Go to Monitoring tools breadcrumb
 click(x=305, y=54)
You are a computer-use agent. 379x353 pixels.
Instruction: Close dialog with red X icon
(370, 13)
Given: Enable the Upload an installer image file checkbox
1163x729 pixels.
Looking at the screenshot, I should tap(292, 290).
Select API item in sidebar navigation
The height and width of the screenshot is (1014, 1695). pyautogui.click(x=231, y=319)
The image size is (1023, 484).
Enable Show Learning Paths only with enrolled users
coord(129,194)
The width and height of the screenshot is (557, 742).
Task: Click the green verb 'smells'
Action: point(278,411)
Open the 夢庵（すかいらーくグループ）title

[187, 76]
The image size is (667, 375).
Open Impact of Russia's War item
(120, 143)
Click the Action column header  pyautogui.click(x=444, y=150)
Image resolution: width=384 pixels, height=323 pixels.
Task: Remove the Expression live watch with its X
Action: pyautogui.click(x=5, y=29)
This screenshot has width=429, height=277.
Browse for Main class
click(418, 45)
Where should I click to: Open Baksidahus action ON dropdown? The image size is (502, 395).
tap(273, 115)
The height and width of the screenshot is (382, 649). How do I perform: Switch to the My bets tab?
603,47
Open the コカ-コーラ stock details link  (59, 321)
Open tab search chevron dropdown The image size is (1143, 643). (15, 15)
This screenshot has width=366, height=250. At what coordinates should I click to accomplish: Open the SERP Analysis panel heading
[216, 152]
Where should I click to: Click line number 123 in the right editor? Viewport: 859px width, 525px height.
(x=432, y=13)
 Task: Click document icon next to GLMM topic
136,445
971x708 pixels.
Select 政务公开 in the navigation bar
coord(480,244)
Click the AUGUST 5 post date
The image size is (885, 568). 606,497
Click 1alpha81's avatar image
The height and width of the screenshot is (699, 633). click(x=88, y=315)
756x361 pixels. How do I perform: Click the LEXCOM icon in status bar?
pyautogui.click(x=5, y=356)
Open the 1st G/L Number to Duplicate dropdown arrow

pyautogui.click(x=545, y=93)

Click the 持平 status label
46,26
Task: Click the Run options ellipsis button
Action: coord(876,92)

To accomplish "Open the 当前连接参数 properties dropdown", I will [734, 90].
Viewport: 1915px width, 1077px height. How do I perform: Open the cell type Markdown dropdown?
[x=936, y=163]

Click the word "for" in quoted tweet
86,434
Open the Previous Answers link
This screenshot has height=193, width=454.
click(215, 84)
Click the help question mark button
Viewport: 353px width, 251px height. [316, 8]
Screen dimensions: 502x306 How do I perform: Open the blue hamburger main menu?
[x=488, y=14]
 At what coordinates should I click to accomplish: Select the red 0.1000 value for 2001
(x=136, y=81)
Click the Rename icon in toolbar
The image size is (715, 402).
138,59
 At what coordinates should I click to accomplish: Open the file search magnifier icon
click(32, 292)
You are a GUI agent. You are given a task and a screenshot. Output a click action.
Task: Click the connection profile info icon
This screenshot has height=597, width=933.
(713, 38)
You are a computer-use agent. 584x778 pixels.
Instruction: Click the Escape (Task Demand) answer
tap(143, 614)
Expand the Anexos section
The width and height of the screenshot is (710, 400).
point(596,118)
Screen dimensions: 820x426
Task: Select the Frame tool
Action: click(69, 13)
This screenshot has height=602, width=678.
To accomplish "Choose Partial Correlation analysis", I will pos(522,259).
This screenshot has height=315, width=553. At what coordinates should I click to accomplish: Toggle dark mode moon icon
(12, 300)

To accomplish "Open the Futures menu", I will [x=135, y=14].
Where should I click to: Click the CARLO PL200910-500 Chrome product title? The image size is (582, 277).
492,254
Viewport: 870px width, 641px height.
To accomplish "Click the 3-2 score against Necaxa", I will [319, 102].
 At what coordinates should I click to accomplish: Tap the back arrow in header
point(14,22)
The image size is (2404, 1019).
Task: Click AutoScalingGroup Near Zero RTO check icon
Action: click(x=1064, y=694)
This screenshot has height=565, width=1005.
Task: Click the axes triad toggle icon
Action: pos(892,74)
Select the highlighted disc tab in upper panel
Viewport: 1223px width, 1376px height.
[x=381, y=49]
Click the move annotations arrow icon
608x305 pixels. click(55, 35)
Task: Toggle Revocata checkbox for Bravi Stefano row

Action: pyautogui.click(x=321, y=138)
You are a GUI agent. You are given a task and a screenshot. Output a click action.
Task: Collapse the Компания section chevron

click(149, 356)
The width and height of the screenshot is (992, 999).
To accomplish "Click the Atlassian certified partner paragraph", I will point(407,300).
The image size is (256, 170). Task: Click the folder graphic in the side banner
+ + + + +
## [EXERCISE DESCRIPTION]
Duplicate the stretch of records from the line that contains "You are a computer-use agent. 379x353 pixels." through the line that contains "pyautogui.click(x=545, y=93)", reproducing each line verbatim.

## [FINAL ANSWER]
You are a computer-use agent. 379x353 pixels.
Instruction: Close dialog with red X icon
(370, 13)
Given: Enable the Upload an installer image file checkbox
1163x729 pixels.
Looking at the screenshot, I should tap(292, 290).
Select API item in sidebar navigation
The height and width of the screenshot is (1014, 1695). pyautogui.click(x=231, y=319)
The image size is (1023, 484).
Enable Show Learning Paths only with enrolled users
coord(129,194)
The width and height of the screenshot is (557, 742).
Task: Click the green verb 'smells'
Action: point(278,411)
Open the 夢庵（すかいらーくグループ）title

[187, 76]
The image size is (667, 375).
Open Impact of Russia's War item
(120, 143)
Click the Action column header  pyautogui.click(x=444, y=150)
Image resolution: width=384 pixels, height=323 pixels.
Task: Remove the Expression live watch with its X
Action: pyautogui.click(x=5, y=29)
This screenshot has width=429, height=277.
Browse for Main class
click(418, 45)
Where should I click to: Open Baksidahus action ON dropdown? The image size is (502, 395).
tap(273, 115)
The height and width of the screenshot is (382, 649). How do I perform: Switch to the My bets tab?
603,47
Open the コカ-コーラ stock details link  (59, 321)
Open tab search chevron dropdown The image size is (1143, 643). (15, 15)
This screenshot has width=366, height=250. At what coordinates should I click to accomplish: Open the SERP Analysis panel heading
[216, 152]
Where should I click to: Click line number 123 in the right editor? Viewport: 859px width, 525px height.
(x=432, y=13)
 Task: Click document icon next to GLMM topic
136,445
971x708 pixels.
Select 政务公开 in the navigation bar
coord(480,244)
Click the AUGUST 5 post date
The image size is (885, 568). 606,497
Click 1alpha81's avatar image
The height and width of the screenshot is (699, 633). click(x=88, y=315)
756x361 pixels. How do I perform: Click the LEXCOM icon in status bar?
pyautogui.click(x=5, y=356)
Open the 1st G/L Number to Duplicate dropdown arrow

pyautogui.click(x=545, y=93)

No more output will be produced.